» **To be done**
Quote the data between the lines holding "Identify the click" and "Tải Hitclub (321, 50)", inclusive, and reproduce those lines without any change.

» **Data**
□ □ □ □ □

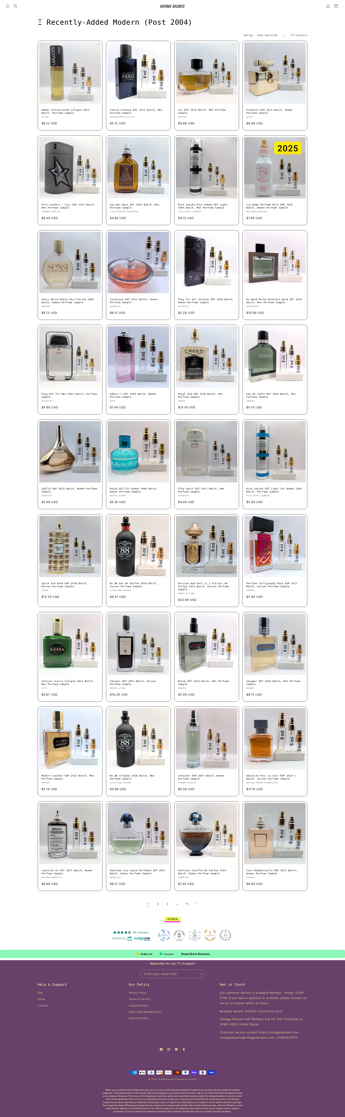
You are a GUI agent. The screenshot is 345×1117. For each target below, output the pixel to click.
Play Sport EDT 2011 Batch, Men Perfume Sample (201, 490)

□ □ □ □ □

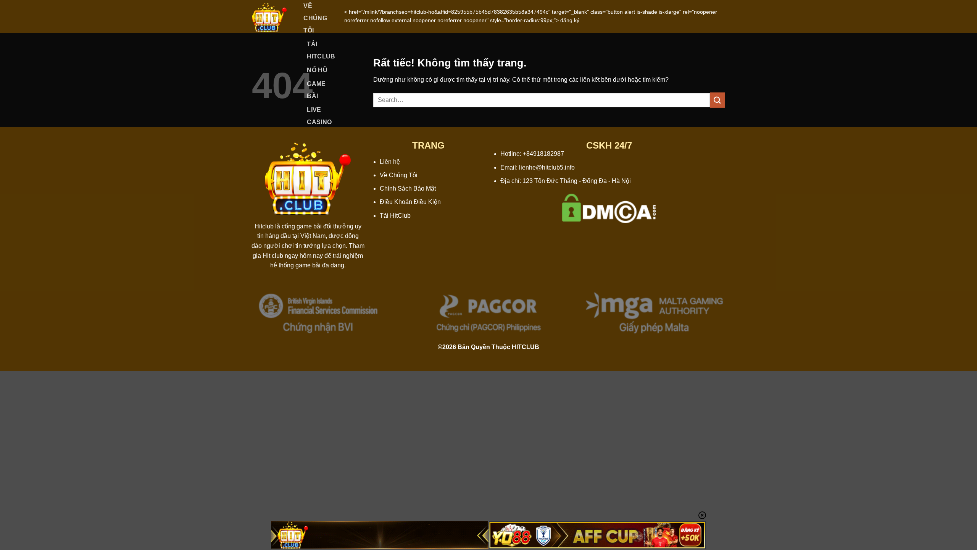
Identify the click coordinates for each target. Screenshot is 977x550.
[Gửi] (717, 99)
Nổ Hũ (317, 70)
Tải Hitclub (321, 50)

□ □ □ □ □

» **Finished task**
Identify the click coordinates for each target. Screenshot is 977x550.
[Gửi] (717, 99)
Nổ Hũ (317, 70)
Tải Hitclub (321, 50)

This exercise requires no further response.